Here I have the recipe for you guys, as we had many different wine recipes like plum wine, peer wine, and many more. Apart from this my next go will be the Corn wine and I do have the recipe for this-

2 lbs cracked corn
1 lb chopped golden raisins
3 lbs granulated sugar
4 tsp acid blend
1 tsp yeast nutrient
1/2 tsp tannin
water to one gallon
1 crushed Campden tablet
Champagne or Sherry wine yeast

Rinse the corn well, Put chopped raisins and corn in a bowl and cover with enough water to cover the corn. Soak overnight. The next day, pour corn and raisins in a fine nylon straining bag, tie the bag closed, and put in primary. Pour the soaking water into primary, put remaining water on to boil with sugar in it. Stir well as water heats up until sugar is dissolved and water comes to a boil. Pour water into primary. Add the acid blend, yeast nutrient and tannin. Cover primary with a sheet of plastic held in place with a large rubber band or loop of elastic. When cooled to room temperature, add crushed Campden tablet, recover, and set aside for 24 hours. 

Stir daily for two weeks. Remove bag of corn/raisins and allow to drip drain (do not squeeze). Discard corn/raisins, recover primary and allow liquor to settle overnight. Corn wine is ready!! now it needs proper care to get mature.


----------



## Tom (Nov 15, 2010)

Have you made this before? If so, what does it taste like


----------



## corntassel (Nov 15, 2010)

I have always used fresh sweet corn when in season and no raisons. Your recipt looks fine though. This wine needs to be no more than 12% abv. It also needs to age for no less than 1 year it gets better with age. I have some that is 3 years old and is verry good. One thing I have found is that before you serve it decanter it for about 30 minutes so it can breathe. This for some reason brings out the flavor. I don't know why but it has worked on every bottel I have I have drank.


----------



## Duster (Nov 15, 2010)

Every time I hear the mention of corn wine I can"t help but to think of ever clear, AWow, that brings back some memories, or should I say the lack of . 
Any more I can not even think of handling the stuff.
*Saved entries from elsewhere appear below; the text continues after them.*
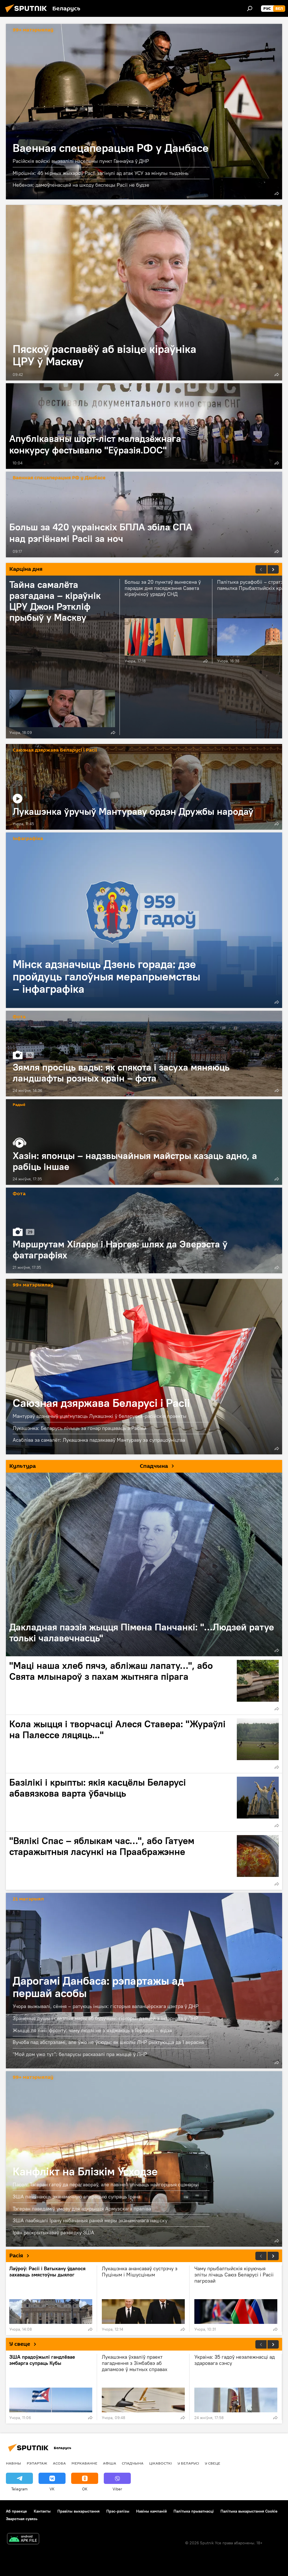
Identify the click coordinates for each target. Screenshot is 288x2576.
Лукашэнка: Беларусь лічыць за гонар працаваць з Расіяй (79, 1428)
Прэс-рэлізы (117, 2511)
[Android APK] (23, 2539)
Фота (19, 1017)
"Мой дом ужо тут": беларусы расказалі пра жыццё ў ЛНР (80, 2054)
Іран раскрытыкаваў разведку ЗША (53, 2232)
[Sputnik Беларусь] (27, 13)
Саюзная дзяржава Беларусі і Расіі (55, 750)
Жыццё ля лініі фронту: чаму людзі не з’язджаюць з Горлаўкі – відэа (92, 2030)
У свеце (19, 2344)
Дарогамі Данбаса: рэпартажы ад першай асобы (98, 1986)
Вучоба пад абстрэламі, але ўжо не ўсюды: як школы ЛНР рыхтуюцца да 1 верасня (108, 2042)
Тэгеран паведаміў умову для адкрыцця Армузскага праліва (82, 2208)
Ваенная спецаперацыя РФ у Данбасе (144, 111)
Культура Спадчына (88, 1466)
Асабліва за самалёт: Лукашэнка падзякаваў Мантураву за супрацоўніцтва (99, 1440)
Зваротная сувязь (21, 2518)
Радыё (19, 1105)
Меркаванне (84, 2463)
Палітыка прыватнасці (194, 2511)
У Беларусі (188, 2463)
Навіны (13, 2463)
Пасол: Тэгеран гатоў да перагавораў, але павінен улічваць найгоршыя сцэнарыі (106, 2184)
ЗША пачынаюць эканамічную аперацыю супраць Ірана (76, 2196)
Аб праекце (16, 2511)
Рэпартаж (37, 2463)
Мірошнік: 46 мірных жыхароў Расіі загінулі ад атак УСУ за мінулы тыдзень (100, 173)
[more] (276, 193)
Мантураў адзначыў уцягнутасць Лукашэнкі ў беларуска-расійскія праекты (99, 1416)
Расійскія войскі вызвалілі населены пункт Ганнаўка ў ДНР (81, 161)
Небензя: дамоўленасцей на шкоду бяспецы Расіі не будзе (81, 185)
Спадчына (132, 2463)
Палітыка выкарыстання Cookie (249, 2511)
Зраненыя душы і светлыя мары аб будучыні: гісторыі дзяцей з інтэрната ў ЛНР (105, 2018)
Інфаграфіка (28, 839)
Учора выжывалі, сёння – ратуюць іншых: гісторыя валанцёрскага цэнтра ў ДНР (106, 2006)
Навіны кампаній (151, 2511)
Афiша (109, 2463)
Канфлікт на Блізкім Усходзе (144, 2159)
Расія (16, 2256)
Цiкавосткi (160, 2463)
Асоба (59, 2463)
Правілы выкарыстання (78, 2511)
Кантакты (42, 2511)
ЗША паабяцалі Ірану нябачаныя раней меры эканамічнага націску (90, 2220)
Hopefully my predetermined thoughts of corn wine are wrong.


----------



## fowlmood77 (Nov 15, 2010)

I made some earlier this year with fresh corn, but it doesn't seem to be doing so well. It smells funky and doesn't want to even start clearing. It is white and the sediment it throwed at last racking was black. Hope yours goes better.


----------



## Minnesotamaker (Nov 16, 2010)

Just for clarification, since this forum is frequented by all peoples of the world, "CORN" means different things in different countries. 

If you're talking about this stuff:




, then I call it MAIZE, which is more specific globally for this crop.

I guess this holds true for whoever wrote that recipe as well; what did they really mean?
See: Wiki on Corn

I've made maize wine before using the recipe in "First Steps In Home Winemaking". While different, it actually turned out quite nice for being a strong wine. 

Here's a pic:


----------



## Savana123 (Nov 16, 2010)

Tom said:


> Have you made this before? If so, what does it taste like



Well, its taste depend on for how long it will be kept like for Dry wine rack in three weeks, and every three months for one year and for Sweet wine, rack it three weeks and then adding 1/2 cup corn syrup dissolved in 1 cup wine. Stir gently, and place back into secondary fermentor. Repeat process every six weeks until fermentation does not restart with the addition of syrup. Rack every three months until one year old. Bottle. I mean this whole is done to get both the tastes.


----------